Solution Approach 2:
The system enables self-service detection by automatically crawling e-commerce platforms, parsing product information, analyzing images and text for brand infringement, and generating detection reports without requiring continuous manual intervention. The automated pipeline performs detection, analysis, and reporting functions independently, resolving the time loss issue while preserving detection capability.
2Reliability
If manual detection methods are used to supervise brand theft products, then brand theft can be detected, but the cost of manual supervision increases
Solution Approach 1:
The patent replaces costly manual supervision with automated computational resources. The system uses computer-based crawlers, NLP models for text analysis, and image recognition models to reliably detect brand theft products across e-commerce platforms without incurring ongoing manual labor costs, thus maintaining reliability while reducing energy loss in the form of supervision costs.
Solution Approach 2:
The system creates digital copies of brand assets (logos, trademarks, product images) and compares them against e-commerce listings through automated image recognition and text analysis.

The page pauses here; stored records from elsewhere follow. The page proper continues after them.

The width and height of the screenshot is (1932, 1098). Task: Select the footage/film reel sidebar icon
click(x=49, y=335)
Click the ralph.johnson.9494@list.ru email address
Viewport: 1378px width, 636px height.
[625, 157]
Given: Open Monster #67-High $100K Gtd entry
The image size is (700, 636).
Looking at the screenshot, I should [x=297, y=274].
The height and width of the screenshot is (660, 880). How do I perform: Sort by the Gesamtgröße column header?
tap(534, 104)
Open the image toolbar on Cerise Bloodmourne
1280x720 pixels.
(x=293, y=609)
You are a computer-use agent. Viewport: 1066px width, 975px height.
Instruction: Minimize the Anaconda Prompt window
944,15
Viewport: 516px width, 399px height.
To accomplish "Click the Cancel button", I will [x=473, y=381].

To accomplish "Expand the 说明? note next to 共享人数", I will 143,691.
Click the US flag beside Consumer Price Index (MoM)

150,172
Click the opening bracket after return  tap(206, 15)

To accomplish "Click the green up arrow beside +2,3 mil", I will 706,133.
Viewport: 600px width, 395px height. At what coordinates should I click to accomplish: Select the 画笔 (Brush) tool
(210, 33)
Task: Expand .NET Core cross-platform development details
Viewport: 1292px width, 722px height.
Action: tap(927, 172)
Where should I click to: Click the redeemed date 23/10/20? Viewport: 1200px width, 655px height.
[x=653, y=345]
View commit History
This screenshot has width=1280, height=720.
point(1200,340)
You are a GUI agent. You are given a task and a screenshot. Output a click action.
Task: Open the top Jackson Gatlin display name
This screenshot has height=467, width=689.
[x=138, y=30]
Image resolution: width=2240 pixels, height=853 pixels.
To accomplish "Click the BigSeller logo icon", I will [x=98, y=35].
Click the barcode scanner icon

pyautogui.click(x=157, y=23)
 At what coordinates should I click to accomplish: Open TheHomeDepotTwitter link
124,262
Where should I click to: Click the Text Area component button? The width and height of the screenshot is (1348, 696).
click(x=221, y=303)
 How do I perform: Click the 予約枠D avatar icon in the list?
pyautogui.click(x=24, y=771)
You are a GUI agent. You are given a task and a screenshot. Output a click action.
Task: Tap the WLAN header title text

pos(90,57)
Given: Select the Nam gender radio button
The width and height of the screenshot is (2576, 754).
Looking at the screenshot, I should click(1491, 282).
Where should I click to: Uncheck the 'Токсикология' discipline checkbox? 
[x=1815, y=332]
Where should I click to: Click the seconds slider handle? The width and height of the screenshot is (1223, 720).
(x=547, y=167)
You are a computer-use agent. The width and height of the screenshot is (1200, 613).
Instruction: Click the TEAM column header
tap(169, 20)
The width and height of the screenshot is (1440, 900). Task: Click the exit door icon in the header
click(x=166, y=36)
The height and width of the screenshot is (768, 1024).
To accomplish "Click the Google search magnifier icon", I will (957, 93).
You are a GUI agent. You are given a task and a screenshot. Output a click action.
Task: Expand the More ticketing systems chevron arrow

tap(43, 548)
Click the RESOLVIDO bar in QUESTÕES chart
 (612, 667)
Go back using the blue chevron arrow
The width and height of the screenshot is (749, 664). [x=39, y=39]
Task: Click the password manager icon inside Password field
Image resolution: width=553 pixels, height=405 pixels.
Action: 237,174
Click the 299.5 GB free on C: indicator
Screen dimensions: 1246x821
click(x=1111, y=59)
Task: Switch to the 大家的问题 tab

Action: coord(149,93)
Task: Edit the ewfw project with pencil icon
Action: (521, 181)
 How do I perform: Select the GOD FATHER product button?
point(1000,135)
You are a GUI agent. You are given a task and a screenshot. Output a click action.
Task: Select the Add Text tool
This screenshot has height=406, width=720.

This copying and comparison approach enables reliable detection of brand theft products at minimal cost by using computational algorithms rather than manual review processes.
3Productivity
If conventional brand theft detection methods are used, then some brand theft cases can be identified, but sophisticated brand theft techniques evade detection
Solution Approach 1:
The patent implements a multi-functional detection system that simultaneously analyzes multiple data types including product titles, descriptions, images, and seller information using different specialized models (NLP for text, image recognition for visuals). This universal approach capable of handling various brand theft techniques maintains both high productivity and accuracy by adapting different analysis methods to different infringement patterns.
Solution Approach 2:
The system combines multiple detection technologies (crawling, NLP, image recognition, data analysis) into a composite detection framework. This composite approach integrates different analytical capabilities to detect sophisticated brand theft techniques that single-method systems would miss, thereby maintaining both efficiency and accuracy simultaneously.
Data Source
AI summary
A method of detecting a brand theft according to an embodiment of the present disclosure includes: acquiring protected object data related to a brand to be protected, the protected object data including brand character data and brand logo image data related to a brand, and CDN keyword data indicating a source in which the brand logo image data is stored; acquiring crawled data by crawling an e-commerce web page; parsing the crawled data to acquire first data corresponding to a title or content of the web page, second data corresponding to an image, and third data related to a source of the image; analyzing each of the first data, the second data, and the third data to detect whether the protected object data is included in the crawled data for the web page; and monitoring e-commerce websites based on the detection result.